- The problem -
Print everything from the start of the data down to the line containing "pyautogui.click(x=1244, y=719)", with both ends included. Leave the pictures out.
---- Input for this task
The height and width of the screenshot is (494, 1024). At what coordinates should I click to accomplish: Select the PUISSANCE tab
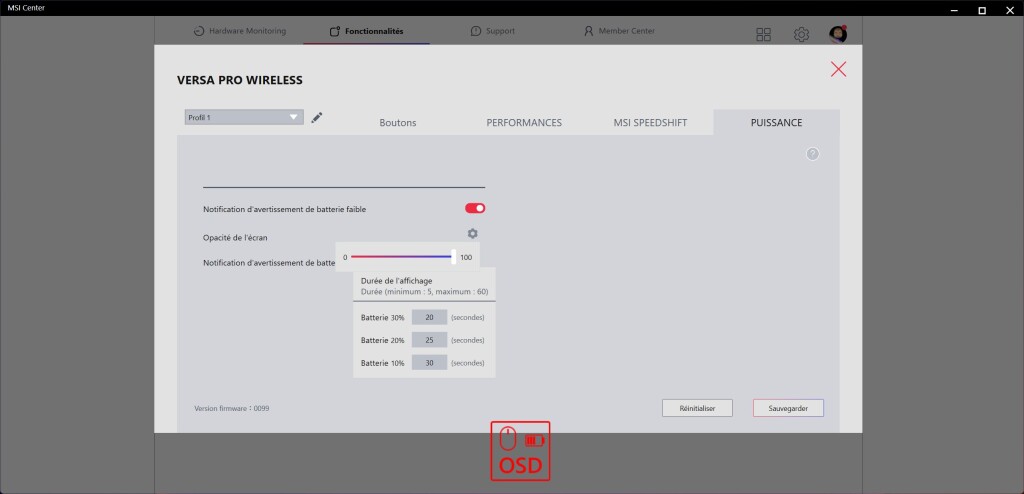point(776,123)
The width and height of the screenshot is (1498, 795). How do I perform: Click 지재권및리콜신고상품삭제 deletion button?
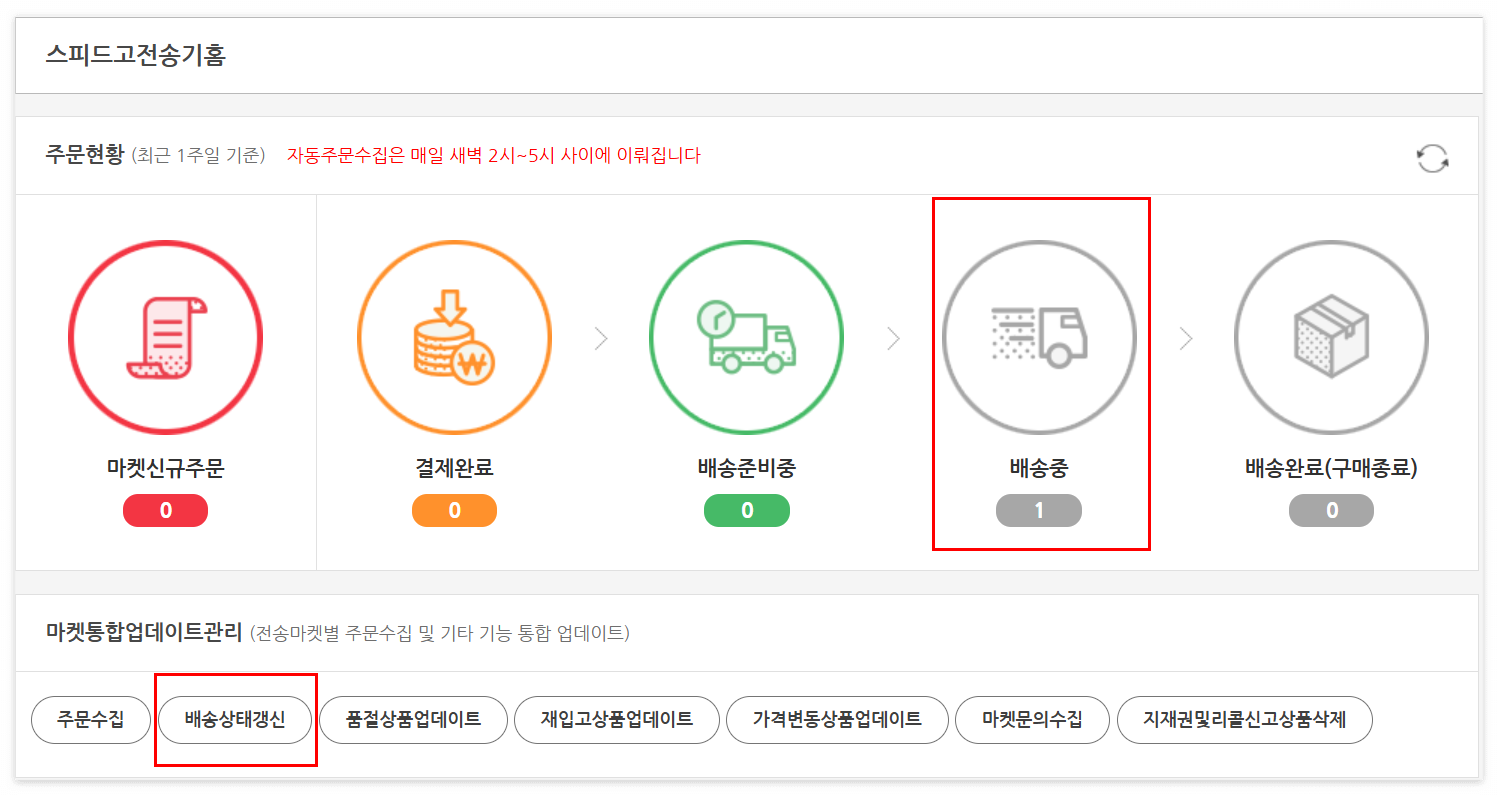pyautogui.click(x=1244, y=719)
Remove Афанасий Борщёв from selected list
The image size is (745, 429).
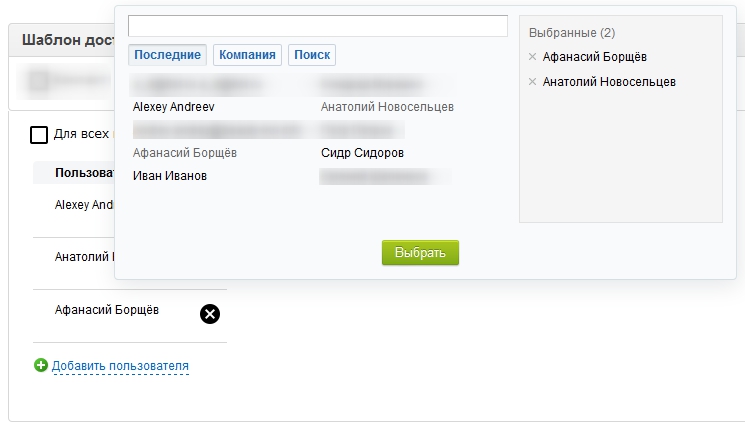pyautogui.click(x=532, y=57)
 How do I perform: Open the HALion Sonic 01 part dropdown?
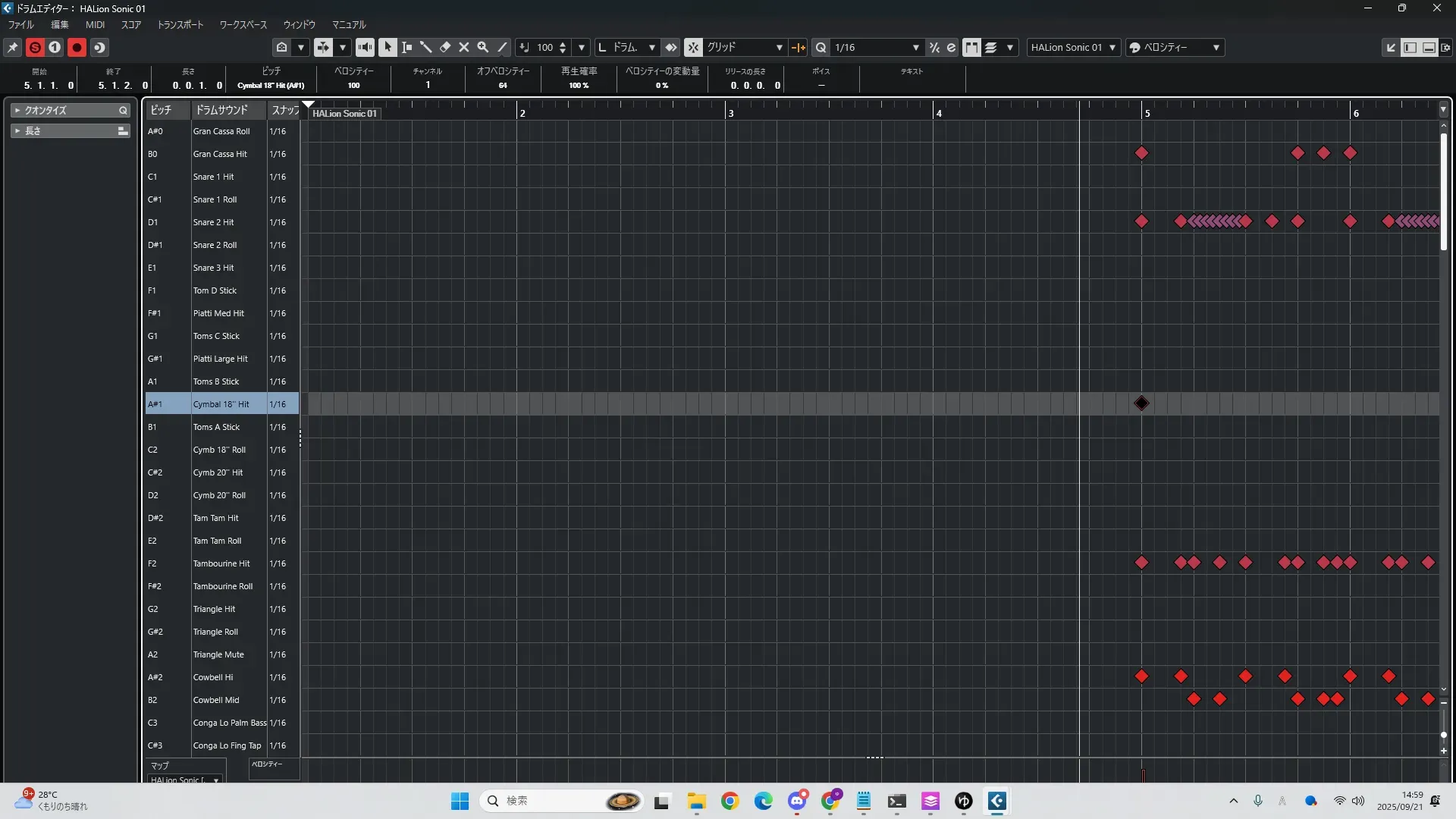click(1073, 47)
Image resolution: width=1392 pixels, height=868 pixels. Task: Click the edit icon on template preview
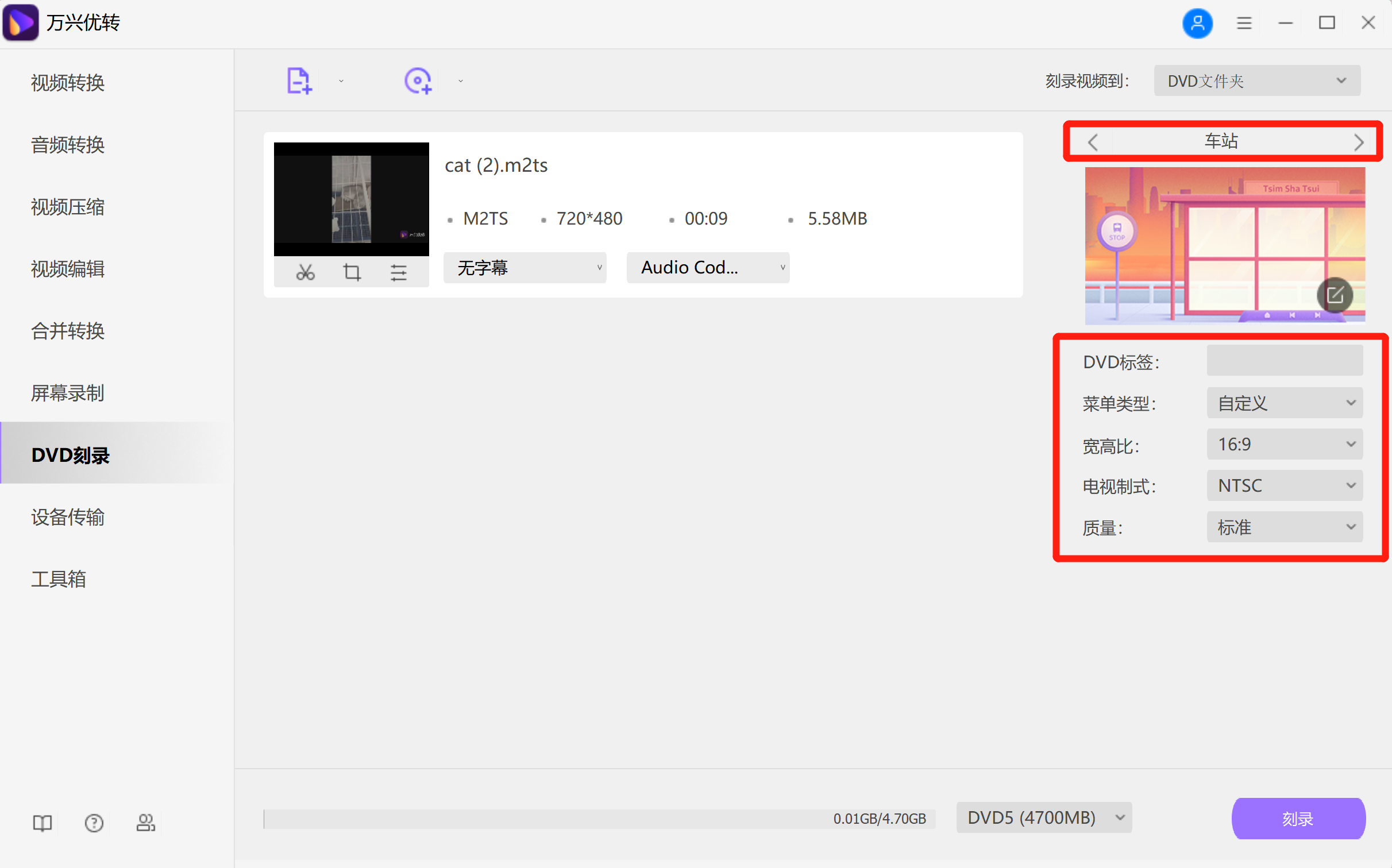click(x=1335, y=295)
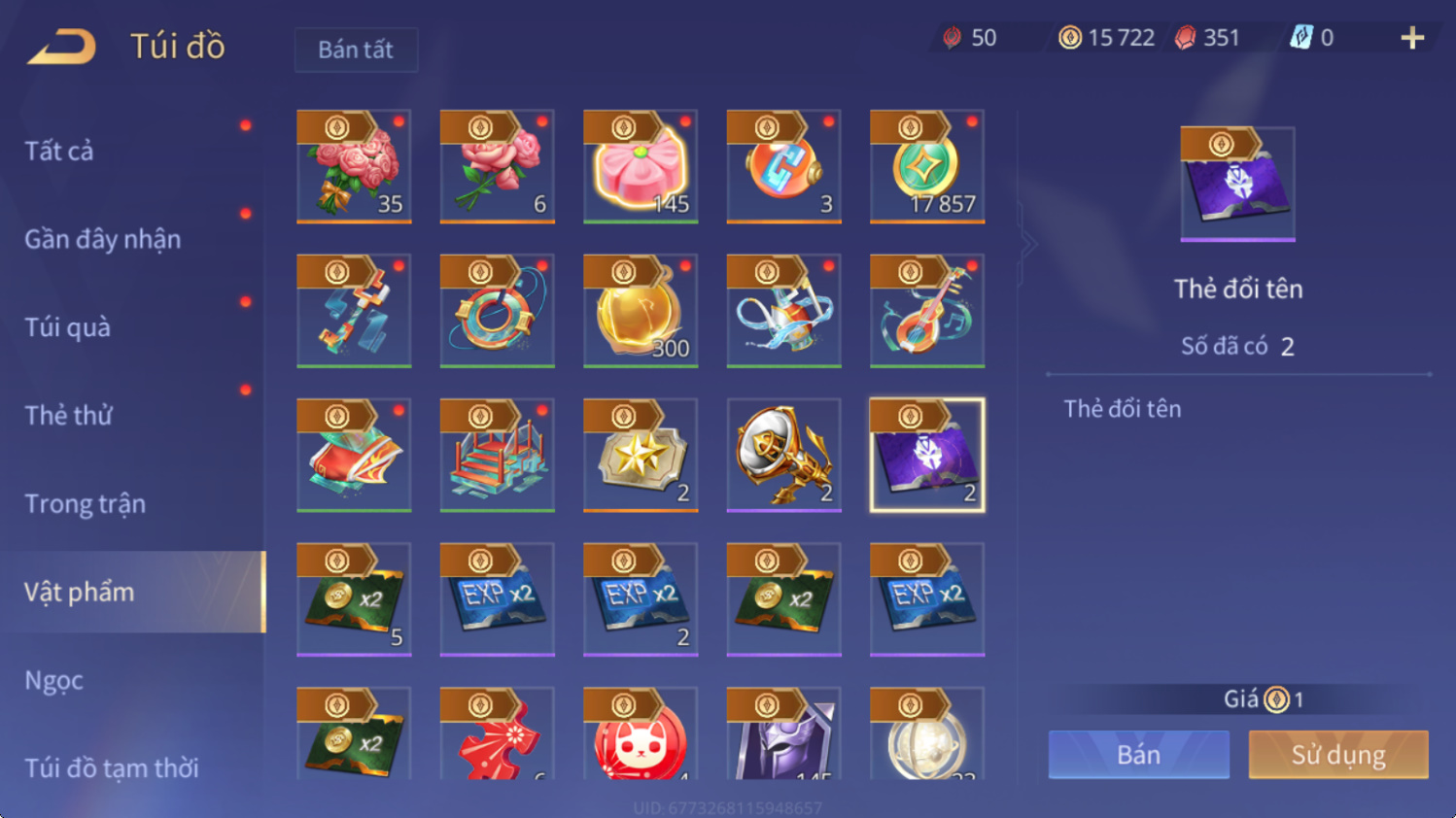1456x818 pixels.
Task: Select the gold x2 card with quantity 5
Action: pos(354,599)
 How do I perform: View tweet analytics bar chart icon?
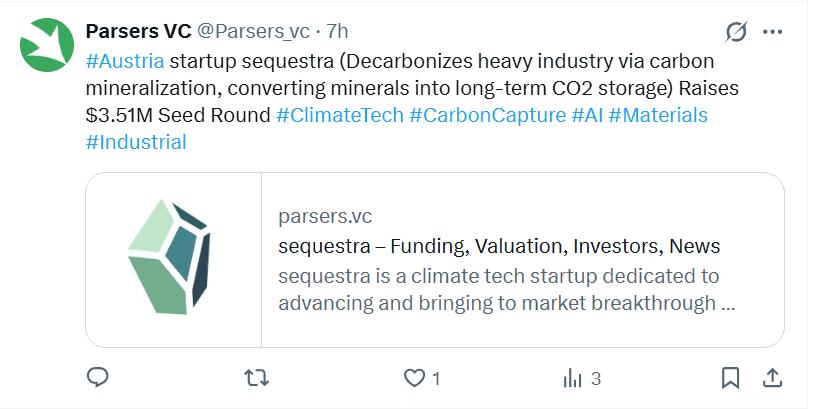tap(573, 378)
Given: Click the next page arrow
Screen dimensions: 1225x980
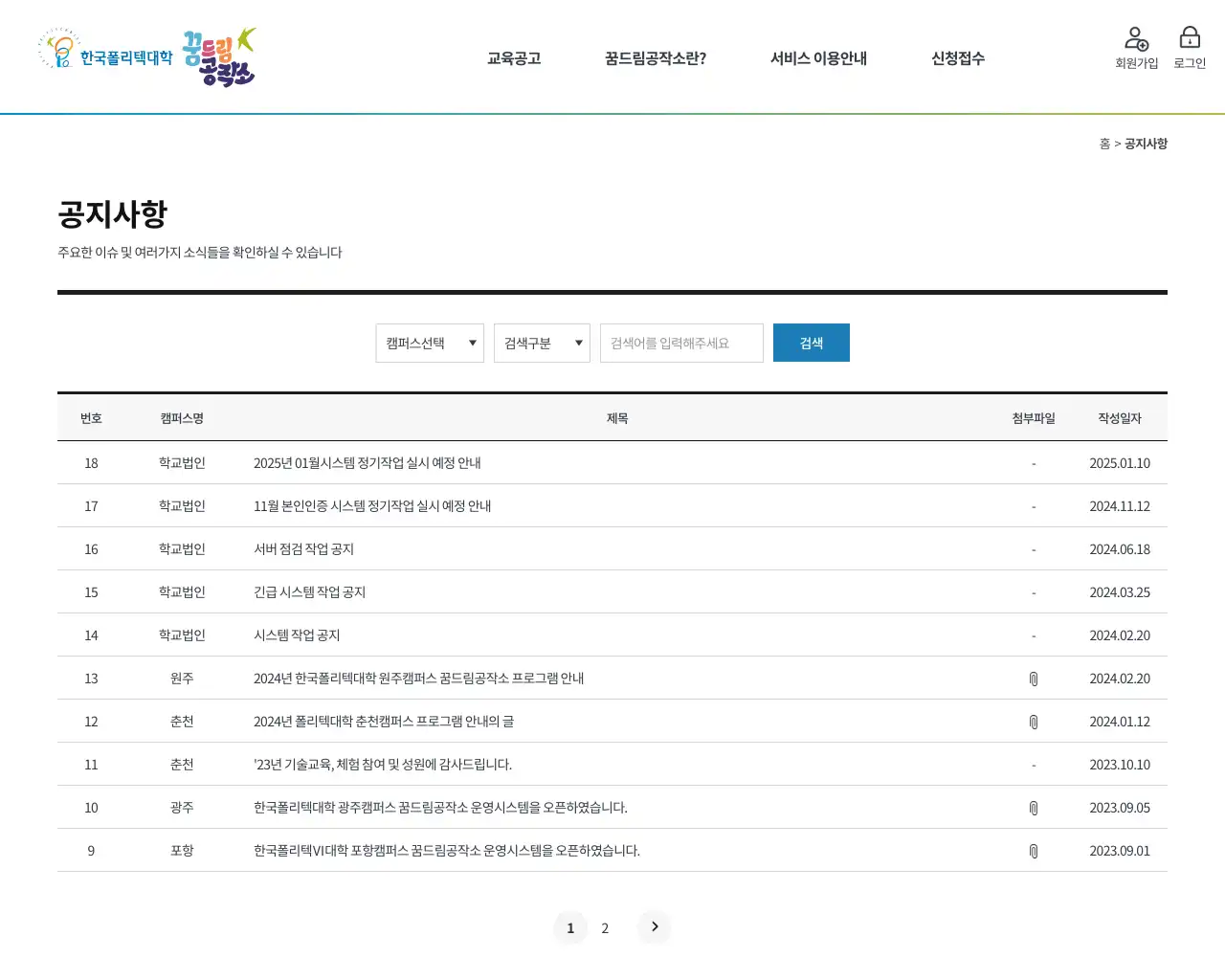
--------
- Output for this exercise -
The height and width of the screenshot is (494, 1024). At what coordinates should I click to accomplish: Select the PUISSANCE tab
point(776,123)
The width and height of the screenshot is (1498, 795). How do I perform: Click 지재권및리콜신고상품삭제 deletion button?
pyautogui.click(x=1244, y=719)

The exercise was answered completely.